_TASK DETAILS_:
From the line containing "Open the Default levels dropdown" through the last line of the records below, output every line exactly as it appears, but leave out the pictures.

_THE DATA_:

######

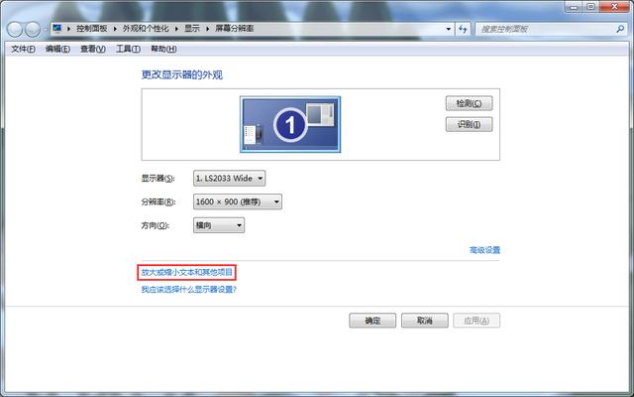The width and height of the screenshot is (634, 397).
Task: Click the 确定 button
Action: 372,321
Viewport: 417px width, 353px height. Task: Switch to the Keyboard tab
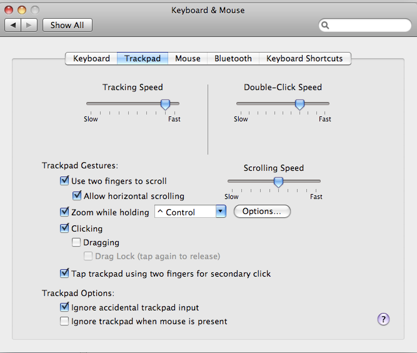click(x=91, y=58)
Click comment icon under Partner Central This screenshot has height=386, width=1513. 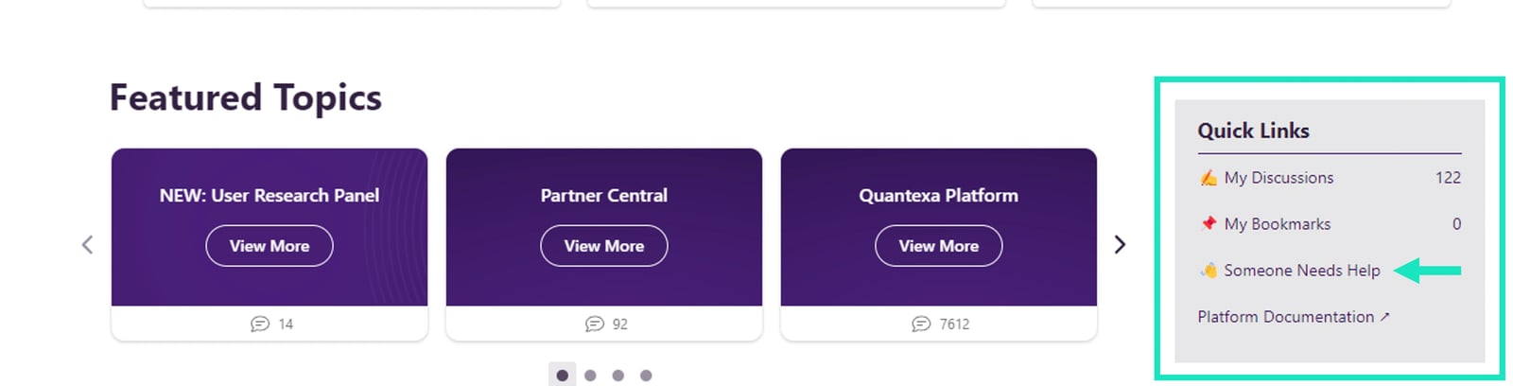coord(595,324)
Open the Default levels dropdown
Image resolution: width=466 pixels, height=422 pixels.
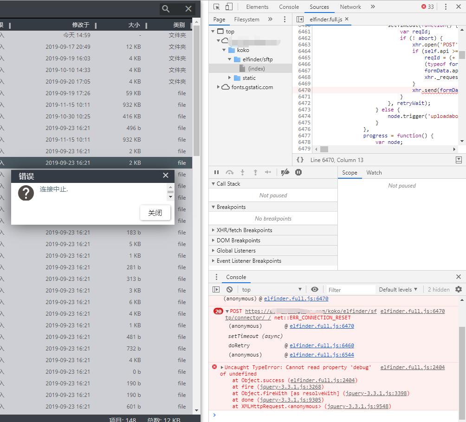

######

_REPLY TO THE TASK_:
Open the Default levels dropdown
Image resolution: width=466 pixels, height=422 pixels.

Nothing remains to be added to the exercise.